The latest trailer for the Dwayne Johnson–led DCEU film Black Adam has arrived. On October 21, moviegoers can see the much-hyped superhero flick.
As the plot summary puts it, “Nearly 5,000 years after he was bestowed with the almighty powers of the ancient gods — and imprisoned just as quickly” (Johnson), Black Adam (Johnson) is freed from his earthly tomb, ready to unleash his unique form of justice on the modern world.
Pierce Brosnan plays Doctor Fate, Noah Centineo plays Atom Smasher, Quintessa Swindell plays Cyclone, and Aldis Hodge plays Hawkman alongside Johnson. Also appearing are Sarah Shahi, Marwan Kenzari, James Cusati-Moyer, Bodhi Sabongui, Mo Amer, and Uli Latukefu, though their roles have yet to be revealed.
Who Is Black Adam, Anyway?
Comic books featuring the antihero Black Adam (Teth/Theo-Adam) are published by DC Comics in the United States. The character, developed by Otto Binder and C. C. Beck, is the adversary of Captain Marvel and the Marvel Family.
A one-off villain, Black Adam made his debut in Fawcett Comics’ The Marvel Family #1. (December 1945). DC Comics, having licensed and then acquired the Fawcett characters, began publishing Shazam (formerly Captain Marvel) Family stories under the title Shazam! in the 1970s, and Black Adam was brought back as a recurring character.
Black Adam was originally portrayed as a twisted version of Captain Marvel’s ancient Egyptian ancestor who made his way to the present day to oppose the hero and his Marvel Family allies in battle.
However, DC Comics writers Jerry Ordway, Geoff Johns, and David S. Goyer have recast Black Adam as a corrupted antihero since the turn of the 21st century.
The character’s prominence in the DC Universe can be attributed to his or her starring roles in a number of important comic book series, including Justice Society of America (JSA), Villains United, Infinite Crisis, and 52. On IGN’s list of the top 20 comic book villains of all time, Black Adam ranked 16th in 2009.
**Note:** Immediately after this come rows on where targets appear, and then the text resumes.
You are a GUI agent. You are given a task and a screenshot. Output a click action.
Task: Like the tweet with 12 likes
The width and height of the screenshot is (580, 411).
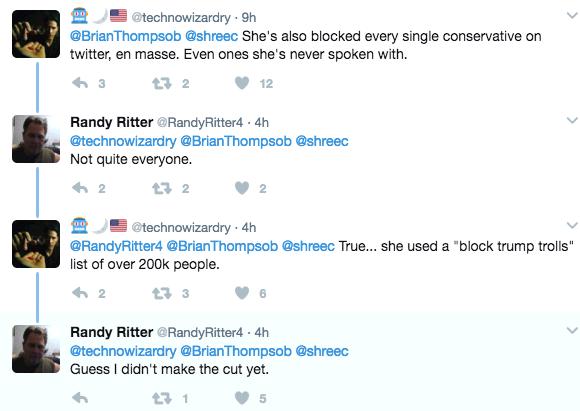pyautogui.click(x=242, y=83)
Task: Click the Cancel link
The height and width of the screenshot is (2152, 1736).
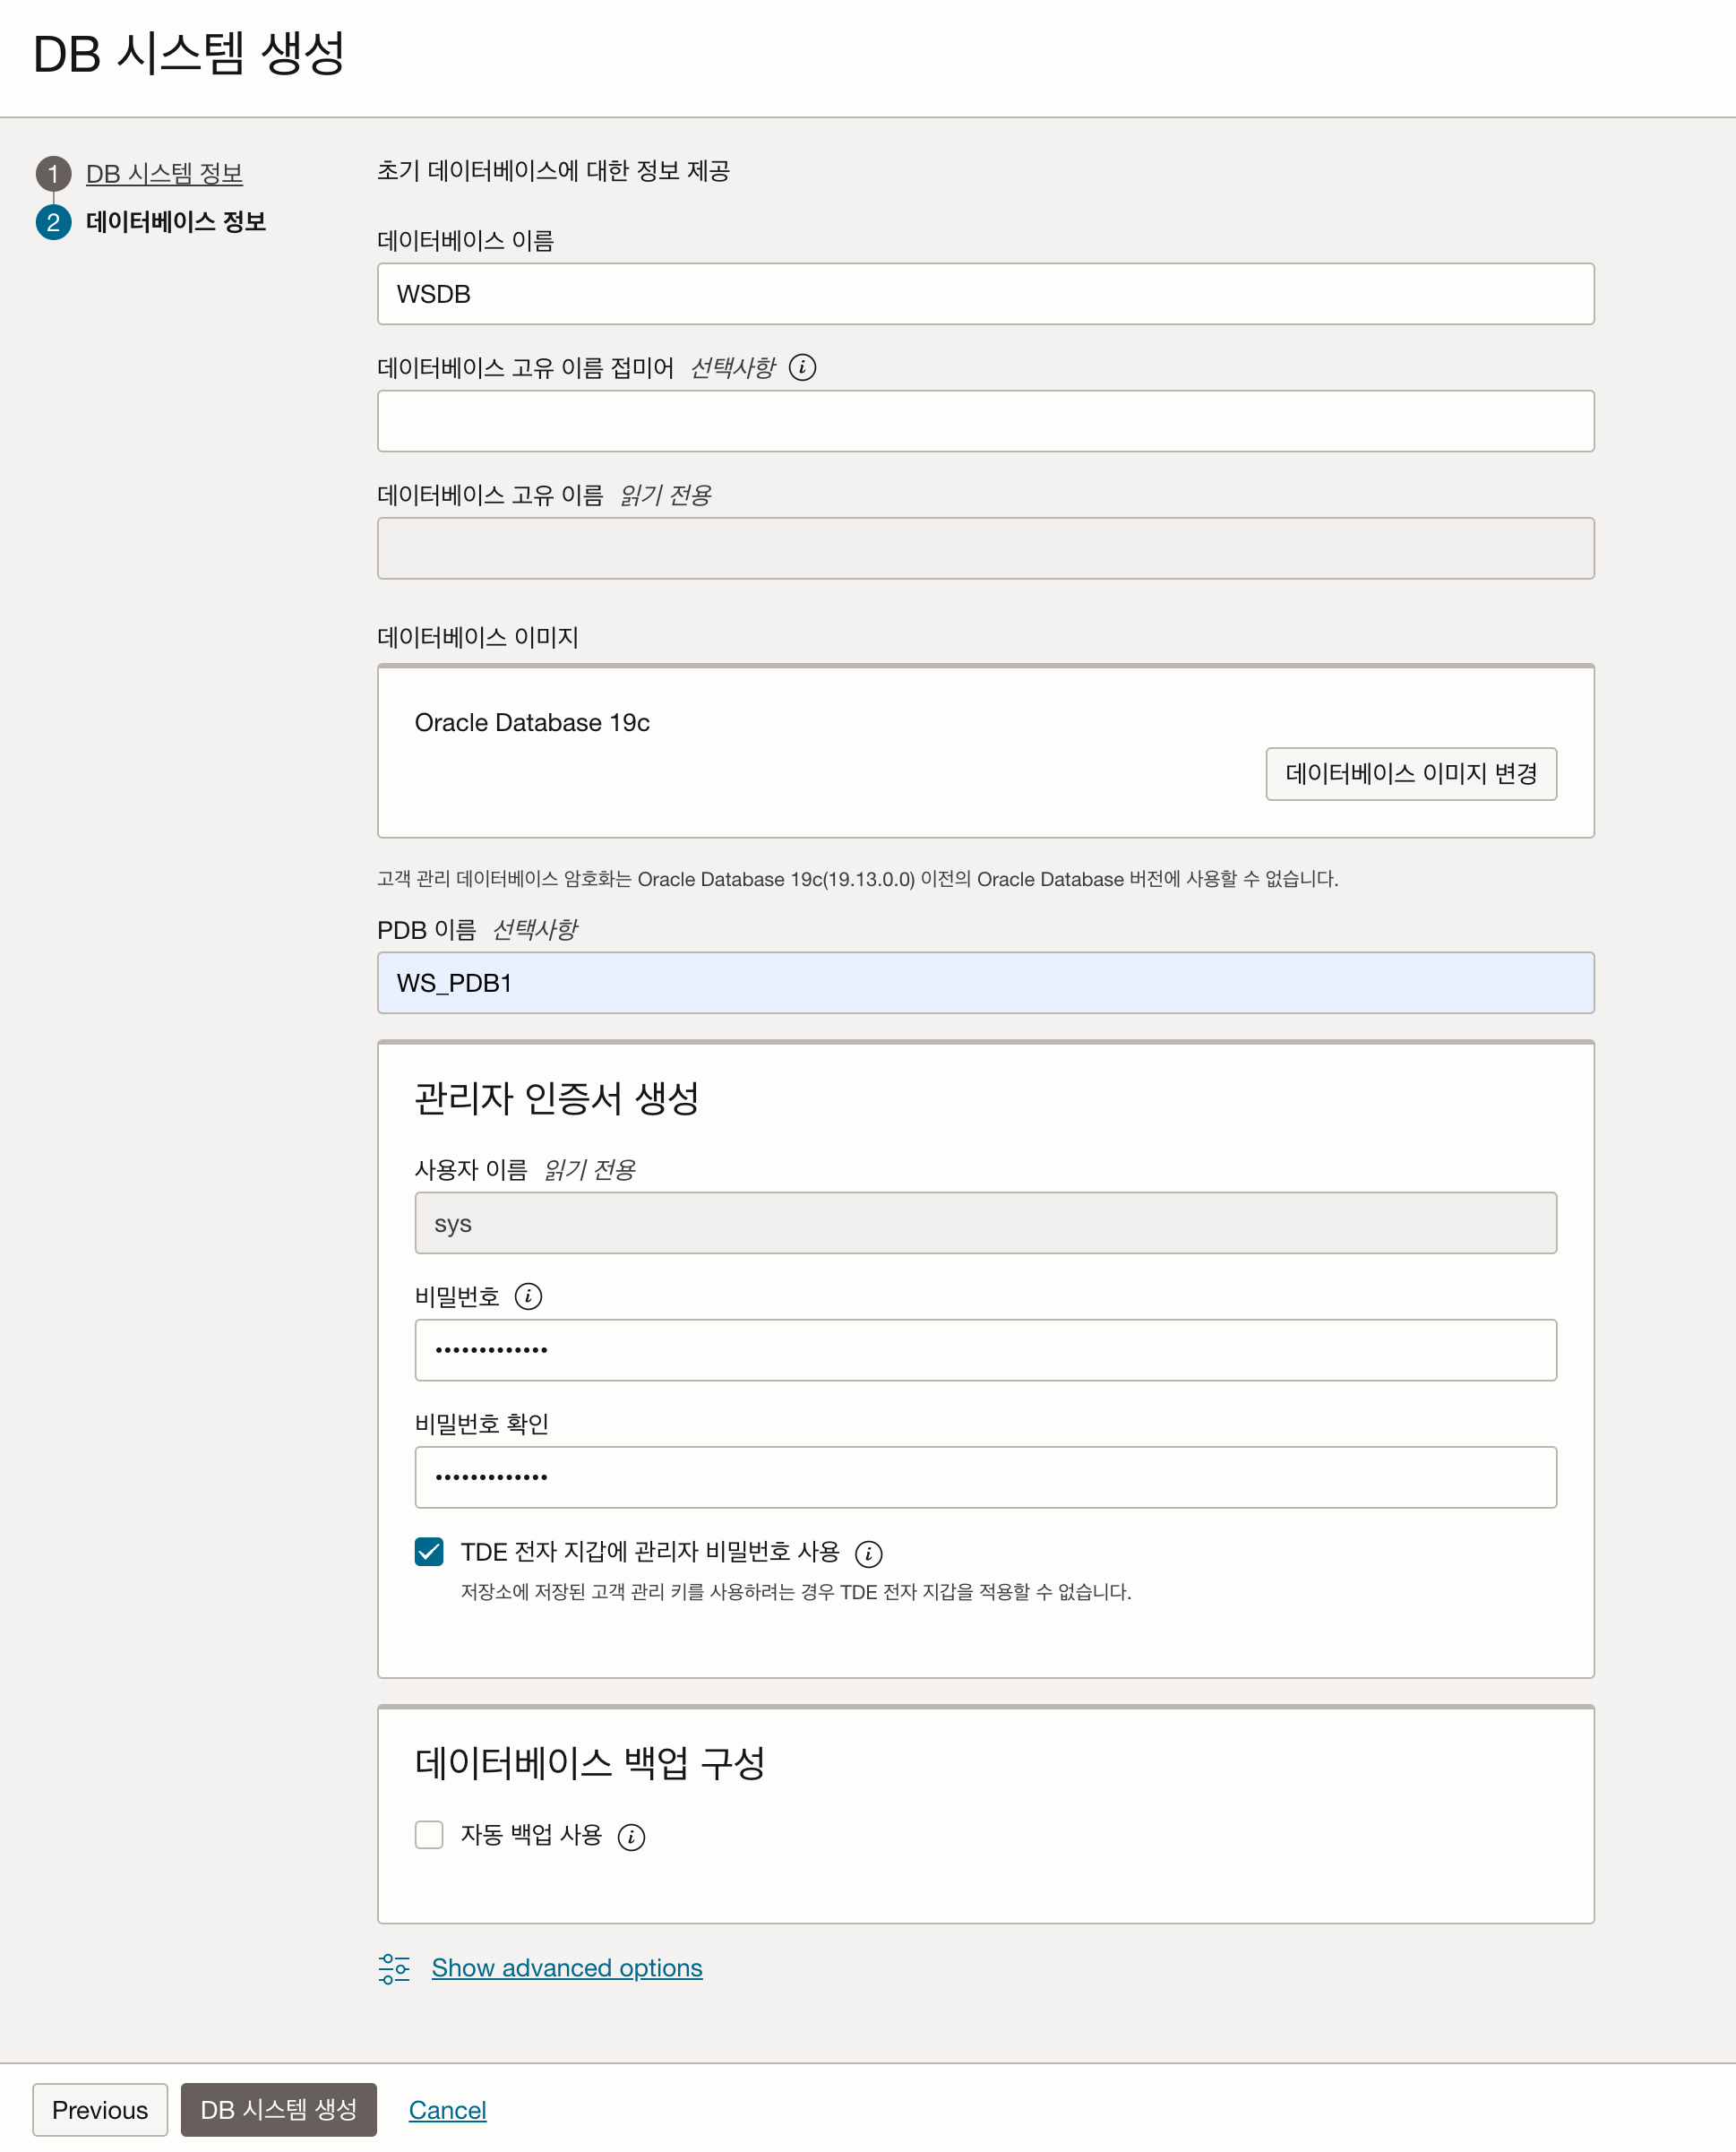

Publishes the Fawcett Comics
Black Adam, in his definitive form, made a single appearance in Fawcett’s Captain Marvel comics during their early years of publication.
Black Adam first appears in The Marvel Family #1, where he is introduced as an ancient Egyptian man named Teth-Adam (i.e., “Mighty Human”), who is selected by the wizard Shazam to be his successor because of his innate goodness.
In Shazam! #8 (1973) from DC Comics, the hero makes his first appearance since the Bronze Age. Superhero Teth-Adam, who, upon uttering the magic word “Shazam,” is granted the same abilities as Captain Marvel, is quickly corrupted by the sheer scope of his power.
The wizard Shazam initially bestows upon Adam abilities associated with ancient Greco-Roman deities; nevertheless, these later evolved into abilities associated with ancient Egyptian deities.
Mighty Adam murders the pharaoh, takes his place on the Egyptian throne, and declares himself king of the world.
Shazam, infuriated by his former ally’s treachery, renames him “Black Adam” and exiles him to the farthest star in the galaxy because he can’t take back the superhero abilities he granted Adam.
Black Adam Takes the Next Five Thousand Years to Circle the Planet Once Again
By the time Shazam returns to Earth in 1945, he has designated three successors to the role of champion: Captain Marvel, Captain Marvel Jr., and Mary Marvel. Adam’s global conquest plans prompt the Marvels to consult Shazam, who enlightens them on the existence of Black Adam.
During their conversation with Shazam, Adam successfully muzzles Billy and Freddy. And then he binds them up, intending to kill them later. As Mary fights Black Adam, Uncle Marvel lets them go, allowing them to undergo their metamorphosis.
Adam fights the three members of the Marvel Family, but since they’re all equally powerful, the conflict continues indefinitely.
Uncle Marvel, a non-powered member of the Marvel Family, gets an idea from Shazam and manipulates Adam into saying “Shazam,” turning him back into Teth-Adam.
Seconds after his transformation, Captain Marvel knocks him out and he dies, turning back into a skeleton, having aged five thousand years in an instant.